Down’s test upset A TEST to reveal whether a fetus has Down’s syndrome from just a drop of its mother’s blood has hit a snag. A panel set up by Sequenom of San Diego, California, to investigate the firm’s seemingly rosy research results has found they contain “inadequately substantiated claims, inconsistencies and errors”. Prenatal Down’s tests typically involve using a needle to draw fluid from the mother’s womb. This carries a small risk of miscarriage. In September 2008, Sequenom said that its test, which dodges this risk as it relies on fetal RNA in the mother’s blood, would be ready by June 2009. But Sequenom reported on 28 September that the panel found problems with its data. Sequenom sacked five employees and says it cannot predict when its test will be ready, though it stands by the underlying science.
Credit crunch joy Our current economic woes have one bright side. Emissions of carbon dioxide are expected to be 3 per cent lower this year than in 2008 due to the economic slowdown, according to the International Energy Agency.This is the steepest drop in 40 years.
Sun shield lowered Space radiation is at a record high. Measurements by NASA’s Advanced Composition Explorer indicate that cosmic rays are 19 per cent more abundant than at any other time in the past 50 years. A lull in solar activity has weakened the sun’s magnetic field, which normally shields the solar system from cosmic rays. The onslaught could play havoc with spacecraft electronics.

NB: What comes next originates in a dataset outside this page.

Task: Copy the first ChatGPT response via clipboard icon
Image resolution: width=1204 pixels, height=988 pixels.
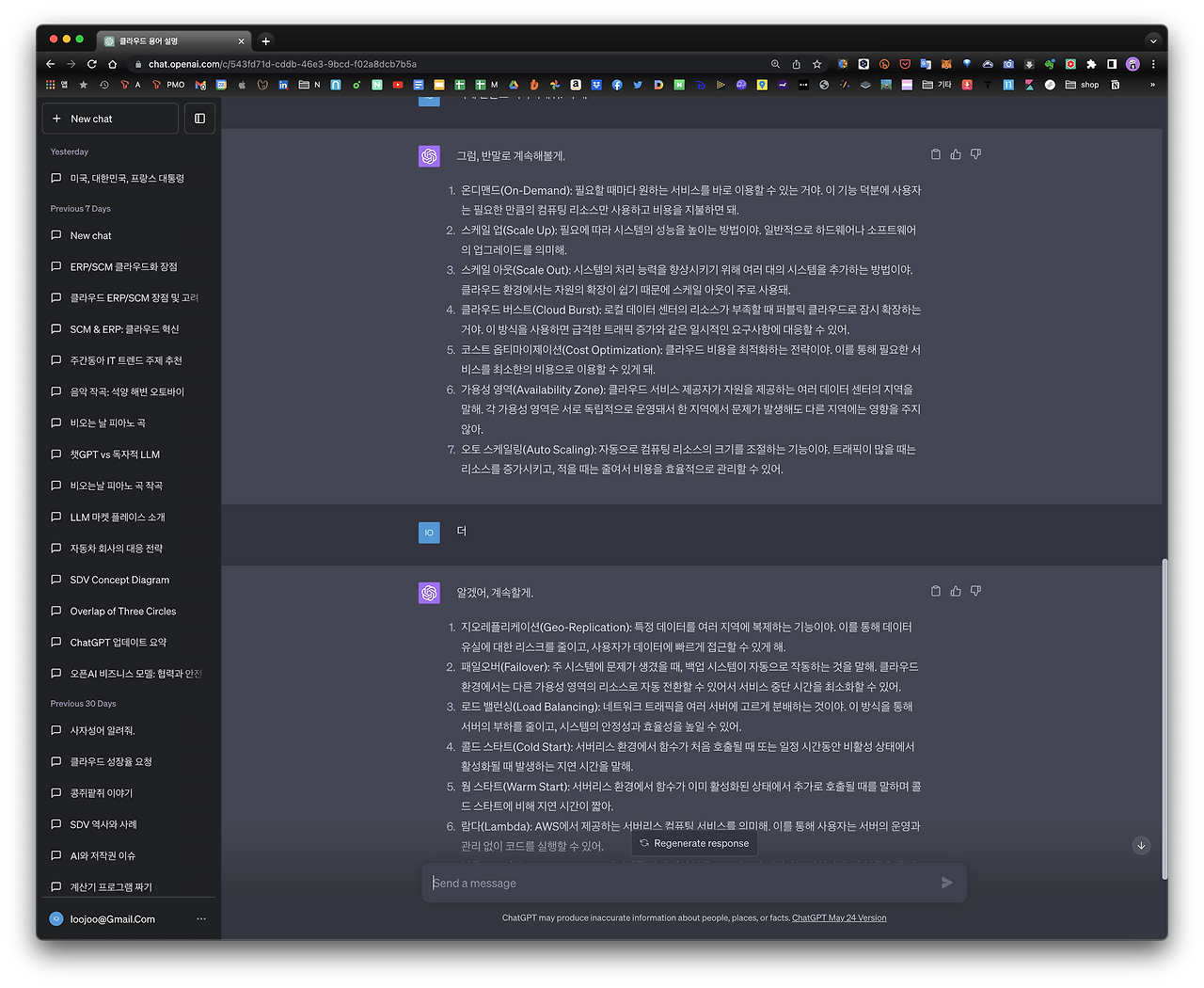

Toxic glaciers Melting glaciers are feeding toxic chemicals into alpine lakes. An analysis of lake sediments deposited over the last 60 years shows that chemicals banned in the 1980s have been preserved in the ice and are still flowing into Swiss lakes. Global warming could accelerate this pollution, they add (Environmental Science & Technology, DOI: 10.1021/ es901628x).
Vaccine off the hook A cervical cancer vaccine was not responsible for the death of 14-year-old Natalie Morton of Coventry, UK. On 1 October pathologists confirmed that the real cause was a large malignant tumour in her heart and lungs.